There are also certain similarities between the two emirates when it comes to the people who, due to their work, should have been allies but have parted ways as a result of differences in opinion on the political resolution of the Russia issue. Sheikh Uzun Haji’s one-time associate Imam Najjmutdin Gotsinsky from Dagestan became his biggest enemy, opposing Uzun Haji’s vision of the political future of the North Caucasus. This scenario virtually mirrors the current situation: the resistance movement has in fact split into two factions—one that is calling for the immediate implementation of an Islamic state and another that sees itself as heir to the idea of Chechen independence—that is, a radical camp and a democratic camp.
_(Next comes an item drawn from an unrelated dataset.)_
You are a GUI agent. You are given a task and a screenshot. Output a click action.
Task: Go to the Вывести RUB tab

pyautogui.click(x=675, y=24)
In this respect, and with a bit of a stretch, the situation resembles the Irish resistance movement in Northern Ireland, where the political wing, Sinn Féin, operated quite comfortably alongside the faction engaged in armed resistance to Great Britain’s rule. Almost the same picture can be found in Spain’s Basque region and France’s Corsica. Therefore, the Chechens have not really come up with anything new. What happened had to happen—once the resistance movement expanded beyond Chechnya’s borders and other North Caucasus ethnicities got involved, a common platform for everyone was needed. The best and simplest way to unify different military units today turned out to be Islam, which for a time makes it possible to address the questions of who is going where and who will get what when the enemy is defeated.

By the end of his life, Sheikh Uzun Haji became the Bolsheviks’ number one enemy. This is in spite of the fact that the Bolsheviks themselves hid behind his back during his fight with General Denikin—they realized that he was also capable of defeating them. His sudden death for reasons that are still unknown saved the Soviets from attacks by the North Caucasus emirate. Dokka Umarov would do well to try and emulate, at least to some degree, Sheikh Uzun Haji of Salty, who, as a Sufi sheikh, saw no need to stick to or implement Salafi teachings in any form. Sheikh Uzun Haji relied on his supporters who saw him as a Sufi sheikh, while Dokka Umarov, who until recently was a follower (murid) of Kunta Haji, is trying to find support in the faction of Islamic ideology that enjoys the least popularity in Chechnya and the region as a whole. This clearly indicates his alienation from the absolute majority of the region’s populace—that is, from those who follow the tarikat system.

Notes

1. An emirate is one of the forms of an Islamic state.

2. Alexander Uralov (A. Avtorkhanov) The Murder of Chechen-Ingush People. Ethnic genocide in the USSR. Restoration of the North Caucasus Independence. Makhachkala, 2002, page 17.